• **Your assignment**: Your answer must be the data repeated exactly, with no pictures in it.

• **Exercise data**:

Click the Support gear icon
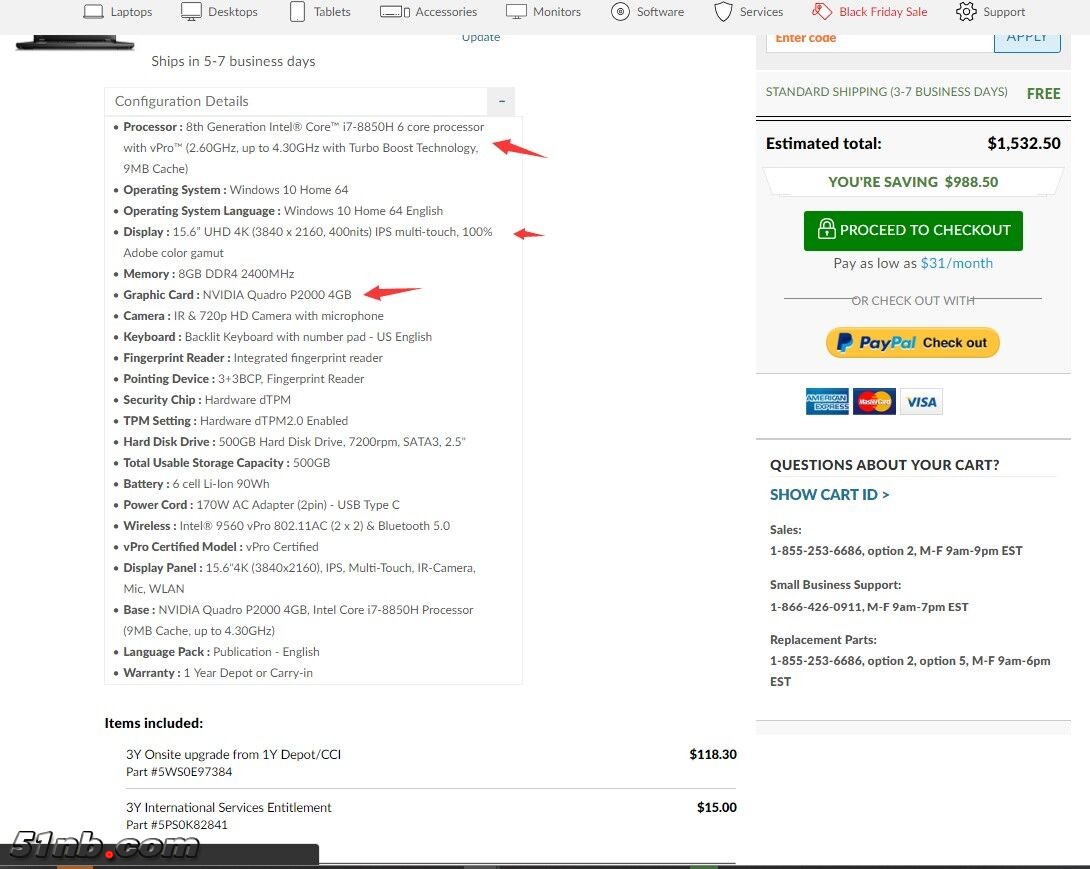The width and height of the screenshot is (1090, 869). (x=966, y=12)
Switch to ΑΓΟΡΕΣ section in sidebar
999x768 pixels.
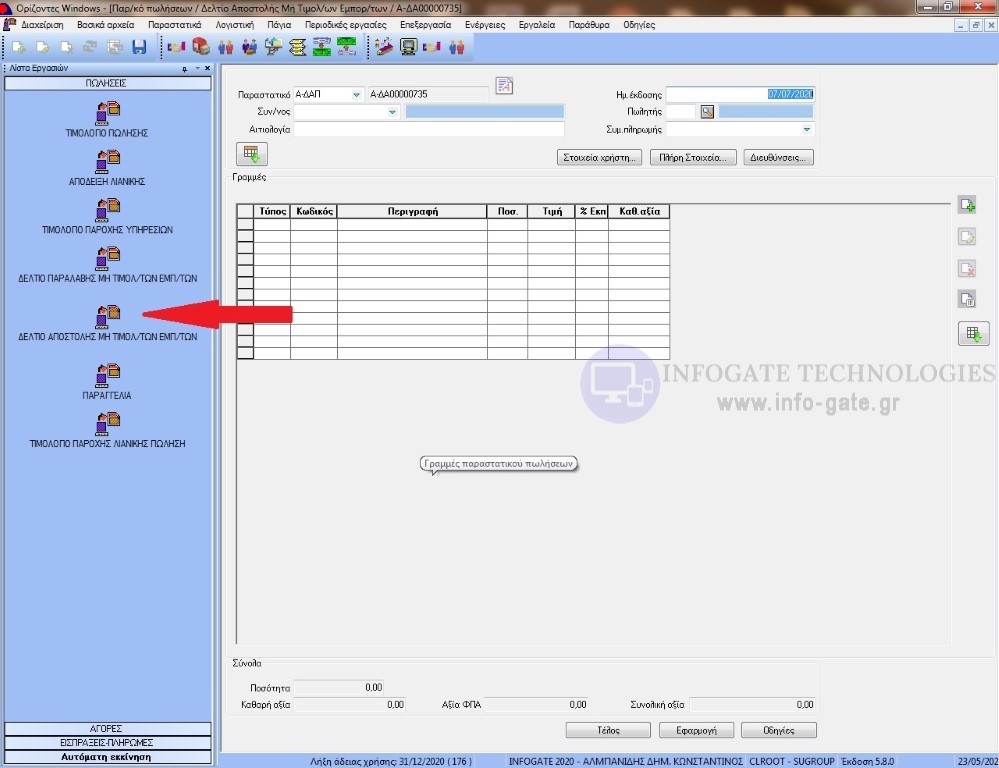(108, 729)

• **Solution for this task**:
Click the Support gear icon
The width and height of the screenshot is (1090, 869). (x=966, y=12)
Switch to ΑΓΟΡΕΣ section in sidebar
999x768 pixels.
(108, 729)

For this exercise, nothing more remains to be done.